(Saved entries)
━━━━━━━━━━━━━━━━━━━━━━━━━━━━━━
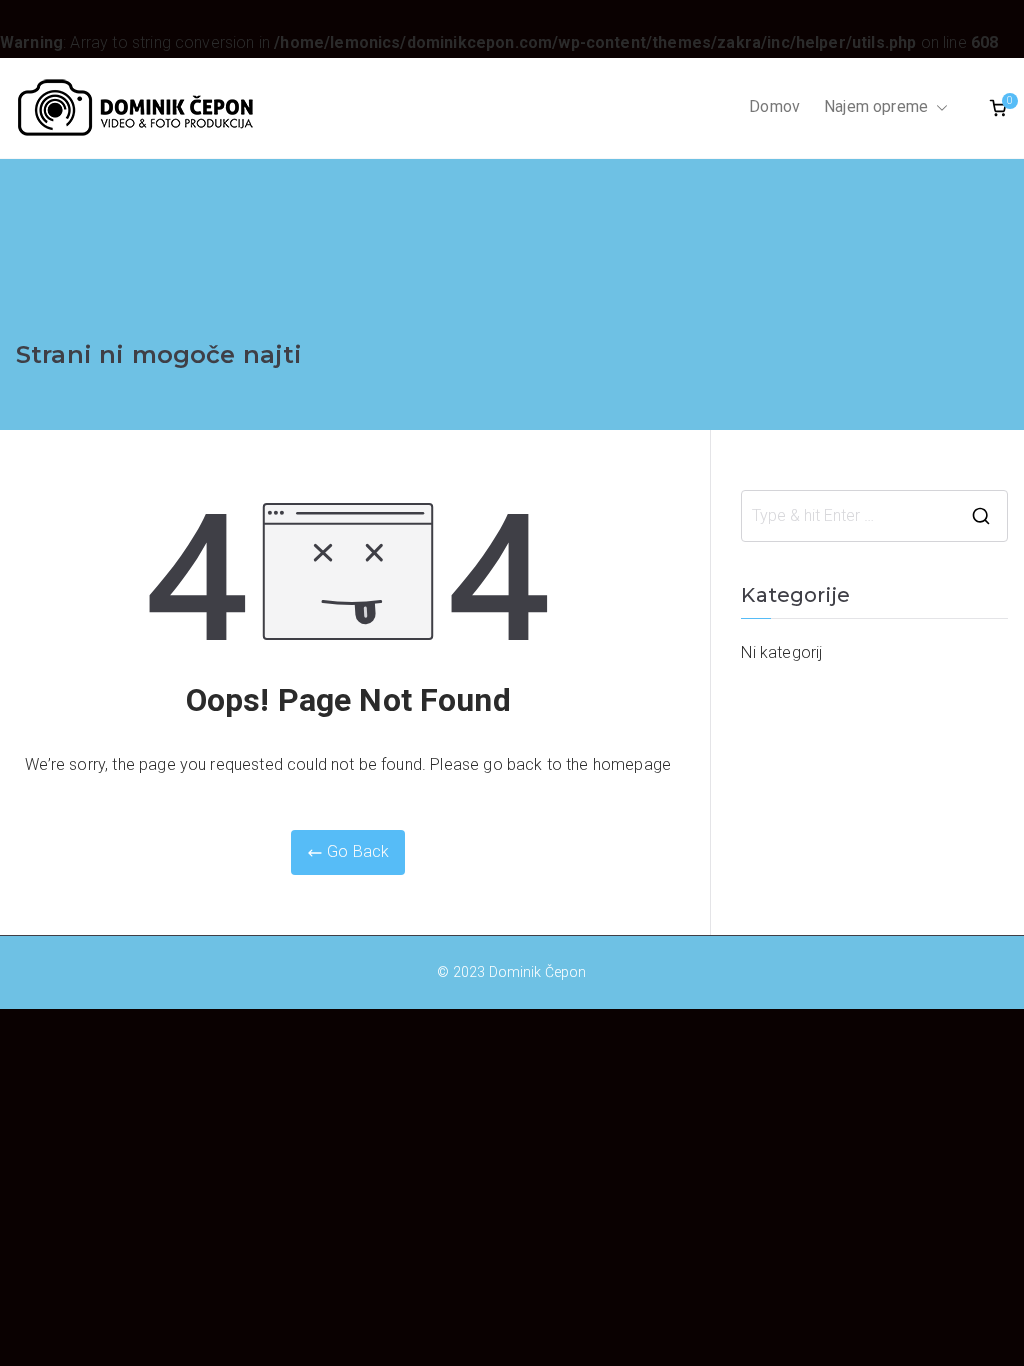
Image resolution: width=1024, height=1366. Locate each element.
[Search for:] (874, 516)
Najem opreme (876, 106)
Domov (774, 106)
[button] (938, 107)
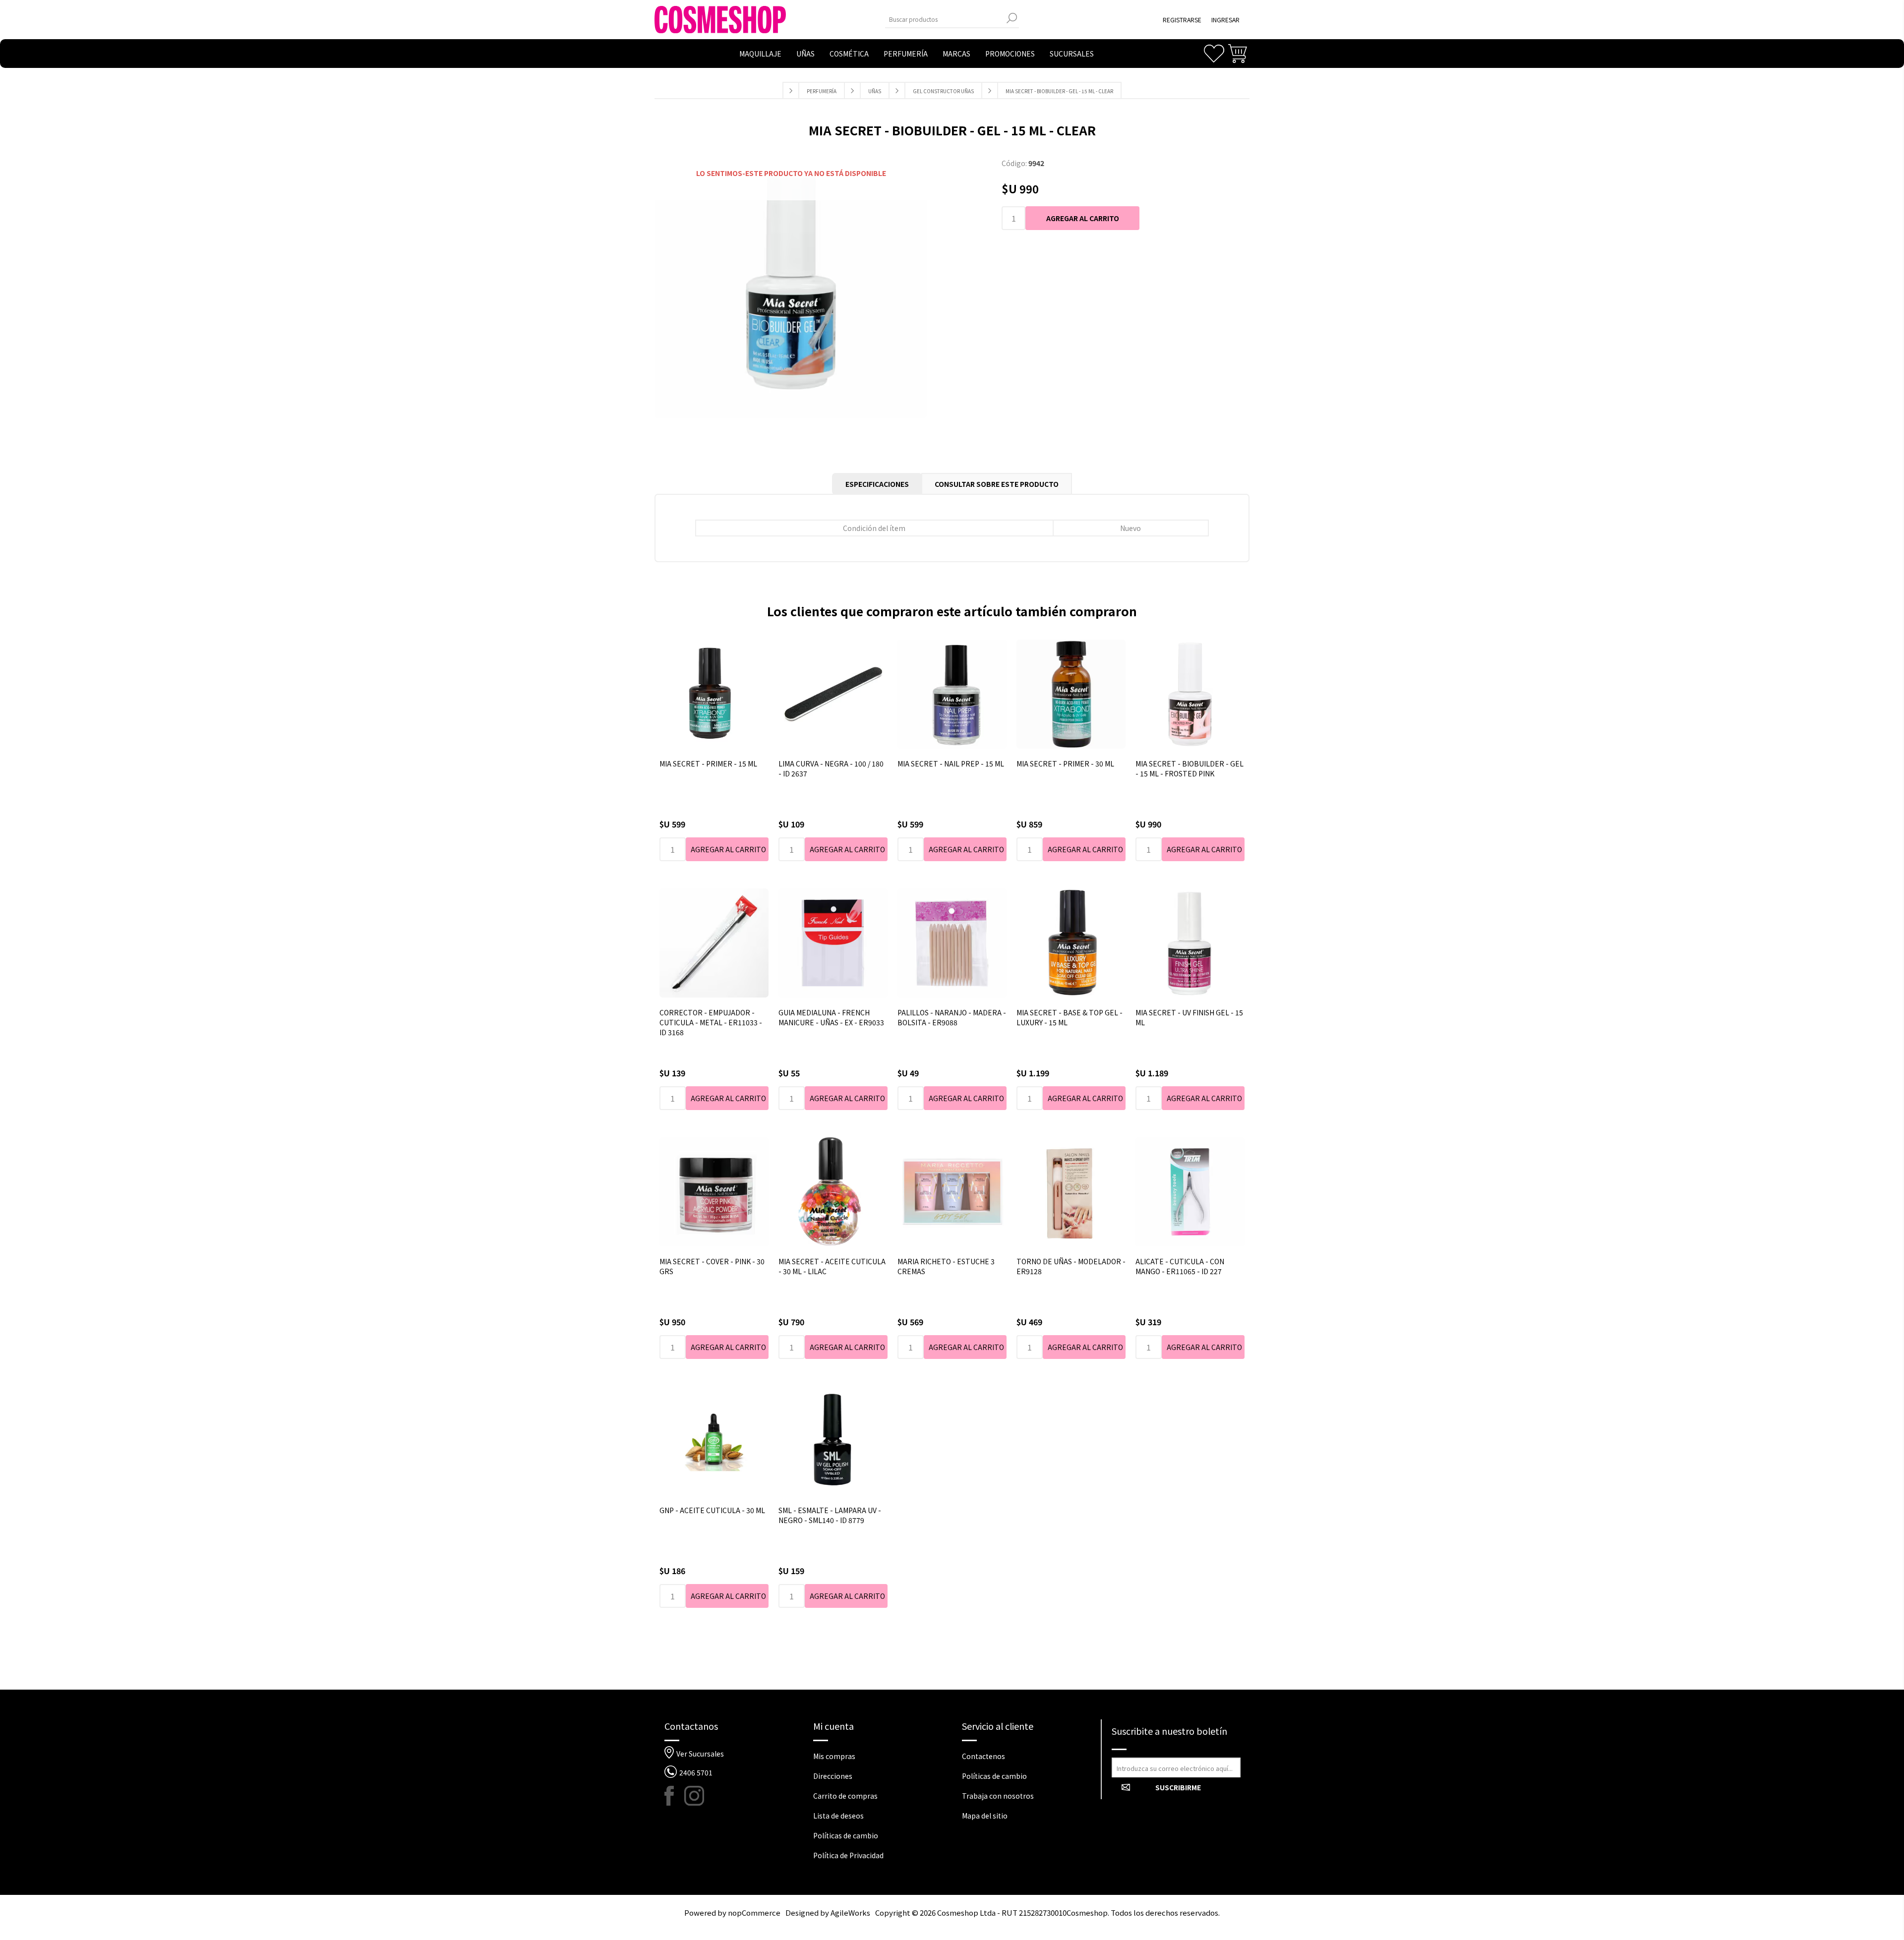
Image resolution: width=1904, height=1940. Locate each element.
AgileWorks (850, 1912)
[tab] (877, 484)
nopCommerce (754, 1912)
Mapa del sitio (985, 1816)
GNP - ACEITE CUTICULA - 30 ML (712, 1510)
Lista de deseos (838, 1816)
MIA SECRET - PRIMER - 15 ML (708, 763)
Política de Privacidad (848, 1855)
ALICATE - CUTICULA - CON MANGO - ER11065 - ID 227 (1179, 1266)
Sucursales (1072, 54)
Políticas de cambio (845, 1835)
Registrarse (1182, 19)
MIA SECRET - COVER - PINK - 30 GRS (712, 1266)
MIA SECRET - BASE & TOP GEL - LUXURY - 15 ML (1069, 1017)
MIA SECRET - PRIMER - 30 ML (1065, 763)
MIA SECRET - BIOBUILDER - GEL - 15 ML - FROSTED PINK (1189, 768)
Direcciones (832, 1776)
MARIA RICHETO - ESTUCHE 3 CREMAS (946, 1266)
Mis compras (834, 1756)
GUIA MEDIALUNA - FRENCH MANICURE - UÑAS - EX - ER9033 (831, 1017)
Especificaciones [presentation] (877, 484)
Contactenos (983, 1756)
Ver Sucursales (700, 1754)
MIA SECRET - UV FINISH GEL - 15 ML (1189, 1017)
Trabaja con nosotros (998, 1796)
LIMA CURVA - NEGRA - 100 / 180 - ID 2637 (831, 768)
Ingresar (1225, 19)
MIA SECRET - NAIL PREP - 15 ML (950, 763)
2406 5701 (696, 1772)
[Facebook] (674, 1796)
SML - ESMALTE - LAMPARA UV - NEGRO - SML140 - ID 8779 (829, 1515)
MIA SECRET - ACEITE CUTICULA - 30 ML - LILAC (832, 1266)
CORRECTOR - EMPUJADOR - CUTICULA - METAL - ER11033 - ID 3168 (710, 1022)
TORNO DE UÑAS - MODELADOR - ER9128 (1071, 1266)
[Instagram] (694, 1796)
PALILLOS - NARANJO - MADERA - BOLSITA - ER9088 (951, 1017)
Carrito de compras (845, 1796)
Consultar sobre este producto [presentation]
━━━━━━━━━━━━━━━━━━━━━━━━━━━━━━
Exercise goal
The data above, line by line: transcribe it exactly and drop the pictures.

Result of this exercise
Image resolution: width=1024, height=1366. Locate each element.
[Search for:] (874, 516)
Najem opreme (876, 106)
Domov (774, 106)
[button] (938, 107)
Image resolution: width=1904, height=1940. Locate each element.
AgileWorks (850, 1912)
[tab] (877, 484)
nopCommerce (754, 1912)
Mapa del sitio (985, 1816)
GNP - ACEITE CUTICULA - 30 ML (712, 1510)
Lista de deseos (838, 1816)
MIA SECRET - PRIMER - 15 ML (708, 763)
Política de Privacidad (848, 1855)
ALICATE - CUTICULA - CON MANGO - ER11065 - ID 227 (1179, 1266)
Sucursales (1072, 54)
Políticas de cambio (845, 1835)
Registrarse (1182, 19)
MIA SECRET - COVER - PINK - 30 GRS (712, 1266)
MIA SECRET - BASE & TOP GEL - LUXURY - 15 ML (1069, 1017)
MIA SECRET - PRIMER - 30 ML (1065, 763)
MIA SECRET - BIOBUILDER - GEL - 15 ML - FROSTED PINK (1189, 768)
Direcciones (832, 1776)
MARIA RICHETO - ESTUCHE 3 CREMAS (946, 1266)
Mis compras (834, 1756)
GUIA MEDIALUNA - FRENCH MANICURE - UÑAS - EX - ER9033 (831, 1017)
Especificaciones [presentation] (877, 484)
Contactenos (983, 1756)
Ver Sucursales (700, 1754)
MIA SECRET - UV FINISH GEL - 15 ML (1189, 1017)
Trabaja con nosotros (998, 1796)
LIMA CURVA - NEGRA - 100 / 180 - ID 2637 (831, 768)
Ingresar (1225, 19)
MIA SECRET - NAIL PREP - 15 ML (950, 763)
2406 5701 (696, 1772)
[Facebook] (674, 1796)
SML - ESMALTE - LAMPARA UV - NEGRO - SML140 - ID 8779 (829, 1515)
MIA SECRET - ACEITE CUTICULA - 30 ML - LILAC (832, 1266)
CORRECTOR - EMPUJADOR - CUTICULA - METAL - ER11033 - ID 3168 (710, 1022)
TORNO DE UÑAS - MODELADOR - ER9128 (1071, 1266)
[Instagram] (694, 1796)
PALILLOS - NARANJO - MADERA - BOLSITA - ER9088 (951, 1017)
Carrito de compras (845, 1796)
Consultar sobre este producto [presentation]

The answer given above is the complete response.